Ecobank’s Lawyer Accuses Olanipekun Of Abuse Of Court Process, Writes CJN, BoB

Mr. Kunle Ogunba (SAN), counsel to Ecobank Plc in the alleged Honeywell debt recovery saga, has dragged the law firm of Wole Olanipekun & Co. before the Chief Justice of Nigeria (CJN) and the Body of Benchers.

Ogunba urged the NJC and Body of Benchers (BoB) to investigate the law firm’s role in the matter of “Shares belonging to Honeywell Group Limited, Honeywell Flour Mills Plc, Anchorage Ltd, Siloam Global Services Limited and Dr.
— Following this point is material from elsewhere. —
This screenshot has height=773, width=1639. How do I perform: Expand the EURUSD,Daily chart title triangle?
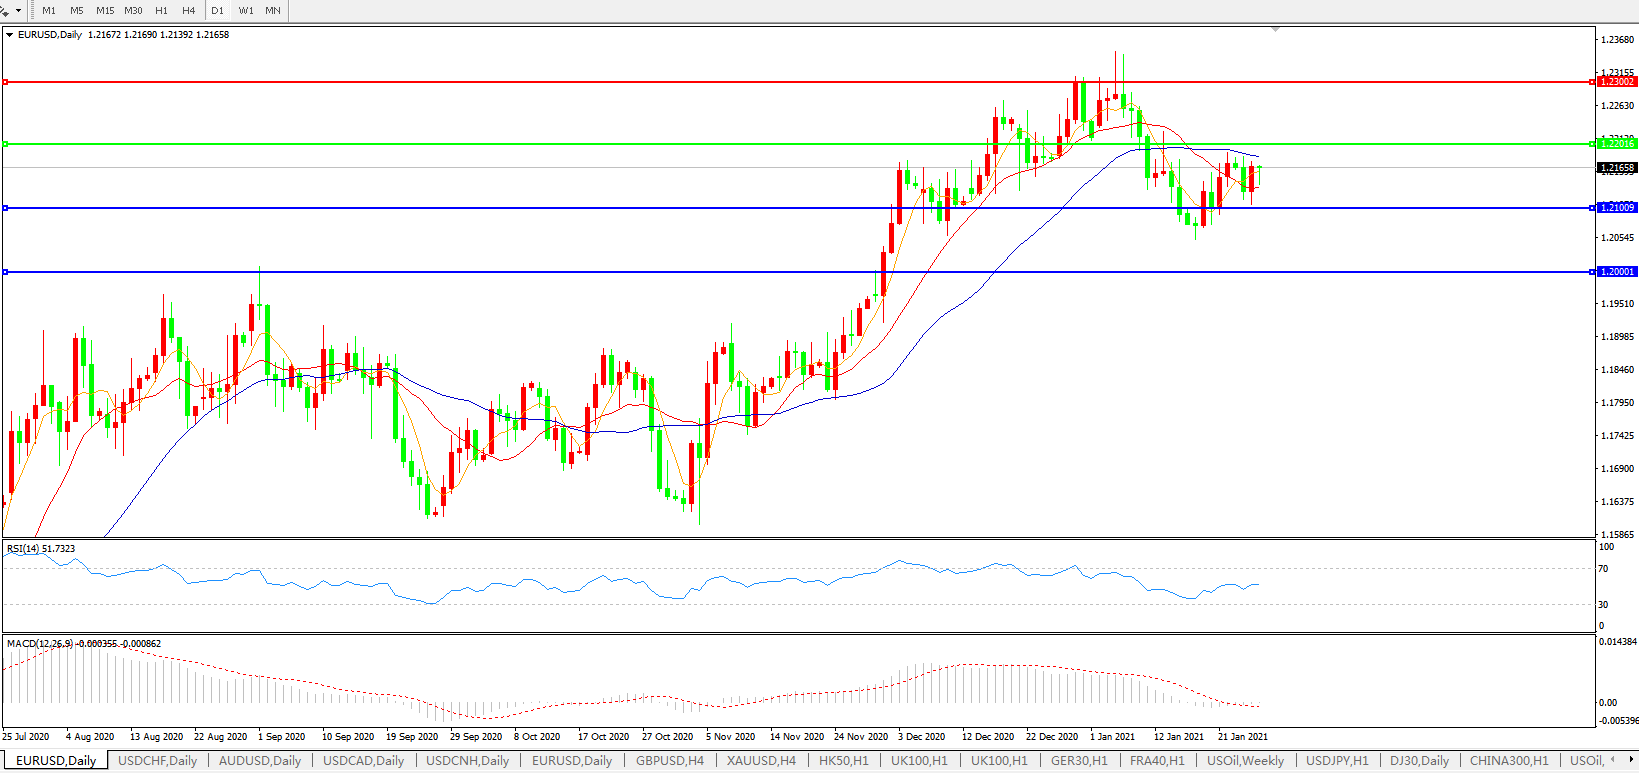[10, 35]
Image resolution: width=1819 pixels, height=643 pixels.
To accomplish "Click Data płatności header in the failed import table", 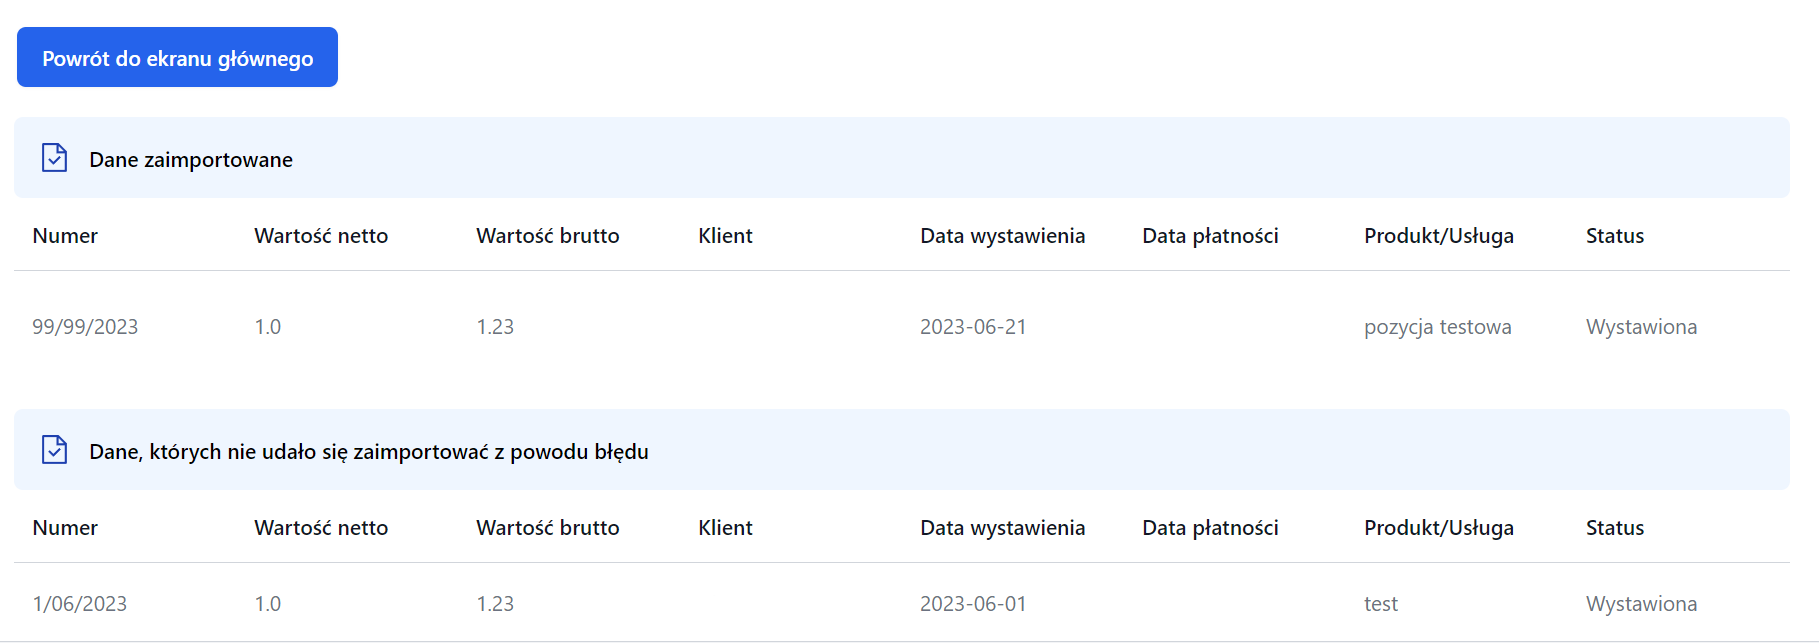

Oba Otudeko in FBN Holdings Plc or in any other entity”.

He accused Wole Olanipekun & Co of among others, “unprofessionalism/abuse of the final judgment of the Supreme Court” and “Persistent and constant abuse of process of court”.

Ogunba, in the July 18 letter, also addressed to the Managing Director, FBN Holdings Limited, claimed the law firm filed a fresh action to relitigate the matter of Honeywell’s debt already settled by the Supreeme Court.

He referenced an exchange of letters between his firm, Kunle Ogunba & Associates and Wole Olanipekun and & Co.

The SAN said: “We have just been served copy of a correspondence of the 14th instant from the firm of Wole Olanipekun & Co. in response to ours of the 12th instant as regards the above subject and we are now convinced beyond all previous doubts that the highly esteemed law firm of Wole Olanipekun & Co. will palpably stop at nothing to despoliate the final judgment of the Supreme Court in a dispute that raged for the better part of eight years as would be shown anon particularly in the light of the “fresh action” {in SUIT NO. FHC/L/CS/352/2023} it has filed at the Federal High Court, in Lagos to palpably relitigate the same subject matter. 

“Clearly, the response of the firm of Wole Olanipekun & Co. has departed from its previous position that the Supreme Court could not have, and, indeed, did not grant an award claim in favour of the bank and has unilaterally codified a phantom unanimity of position that entity and personality who undoubtedly guaranteed the facilities are not parties before the Court and that a certain figure was never mentioned when the Supreme Court held that the “Debtor must pay all the debts that have accrued under the loan contract.

“Indeed, if that position is true for all intents and purposes, the question is why the necessity for a “fresh action” on behalf of the judgment debtors necessitating a counter-claim on our part?”

According to the lawyer, “If the preposition of the counsel to Honeywell Group and its cronies are allowed to stand it means there will not be an end to a litigation of a contract between parties enumerating figures…”

He argued that a careful analysis of the claim as presented in the “fresh action” shows “vividly that the new action at the lower court is a frontal attack on the Supreme Court judgment because while the Supreme Court has previously held (at page 39 of its judgment) that: ‘The Respondent being the owner of the money dues as debts from the Appellants can decide to waive its right to recover all the debts due to it from each Appellant. But it cannot be compelled to waive a contractual right. 

“However, by the fresh action filed, the Appellants as Plaintiff now seek an order that the owner {the bank} can be so compelled contrary to the binding decision of the Supreme Court, the highest Court in the land which found as a matter of fact that as of January 17, 2014 the sum of N3, 1116, 731, 061.07 billion remains outstanding which is more than the N2 billion the plaintiff admitted as due and owing.”